Seguramente se han hecho mal las cosas, con apresuramiento y sin apenas vocear el homenaje. Ante cualquier fracaso siempre pueden exhibirse unas cuantas razones técnicas. Lo cierto es que esta iba a ser la música de Barcelona y que El Pescaílla era en lo suyo el más grande, y que estas circunstancias hay que confrontarlas con las 7.000 entradas abandonadas. La rumba catalana siempre ha sido un buen bocado, sintético y correcto: letras en catalán y castellano, gestionadas por una minoría de indudable encanto antropológico, y afincadas desde años en barrios -Gràcia, Hostrafrancs- muy tradicionales. Es probable que cuando Prosper Mérimée, en su Viaje a España, relata que una noche en Barcelona oyó cantar flamenco a unos gitanos, en castellano, ¡y en catalán!, esté describiendo, a mitad del siglo XIX, un remoto antecedente de esa música de la Barcelona que quisimos.

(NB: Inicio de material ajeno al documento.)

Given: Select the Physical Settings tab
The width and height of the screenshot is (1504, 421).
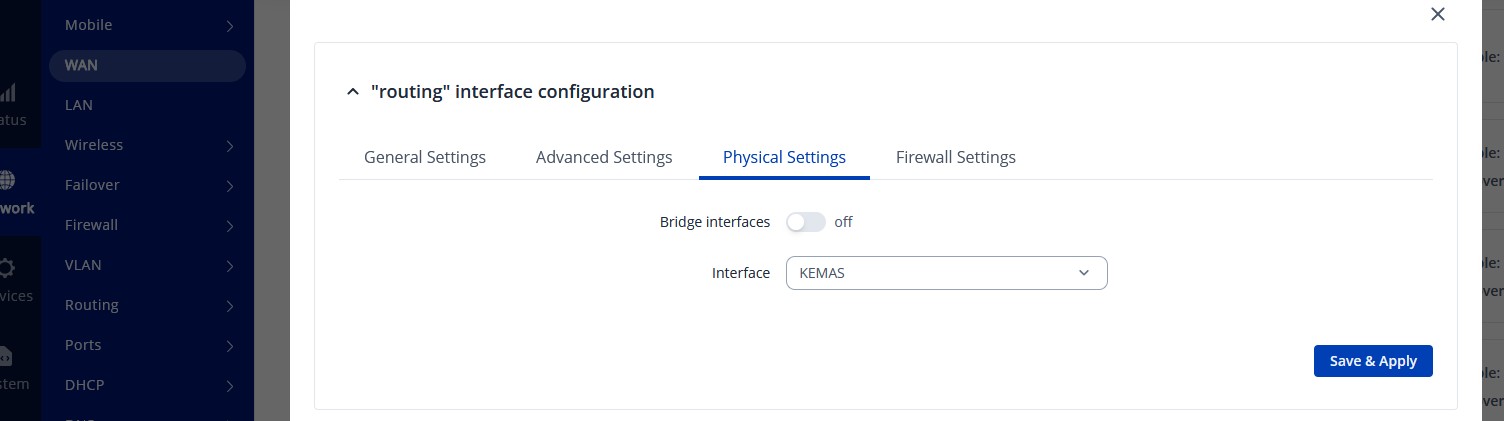Looking at the screenshot, I should point(784,157).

Hoy El Pescaílla es un habitante de la noche de Mérimée. Un vestigio, borra en el ombligo del gurú de Tele-Taxi, capaz, le basta proponérselo (y ya están próximas las elecciones), de que un millón de gargantas le griten a la Pantoja "això és una dona!". Un recuerdo demasiado lento El Pescaílla como para atravesar el fulgor de las autopistas periféricas donde los gringos de Estopa meten por rumbas todo el mito de Madrid -sea Sabina, sean los Chichos-, que es el único mito urbano consolidado, expuesto a lo poético, que han producido 25 años de democracia.

Creo, muy a menudo, que Barcelona es un asunto privado. Puede que les suceda a todas las ciudades. Sólo aquí he vivido. Una ciudad con gitanos melancólicos, capaz de meter por rumbas el Fabra. Está bien. Brilla. Pero no lo pruebes. Nada de homenajes. Nada de placas. En tu casa, a cal y a canto. Don Antonio González, El Pescaílla, alguien cantó. Una bola de papel y un golpecito de tacón, los recuerdos.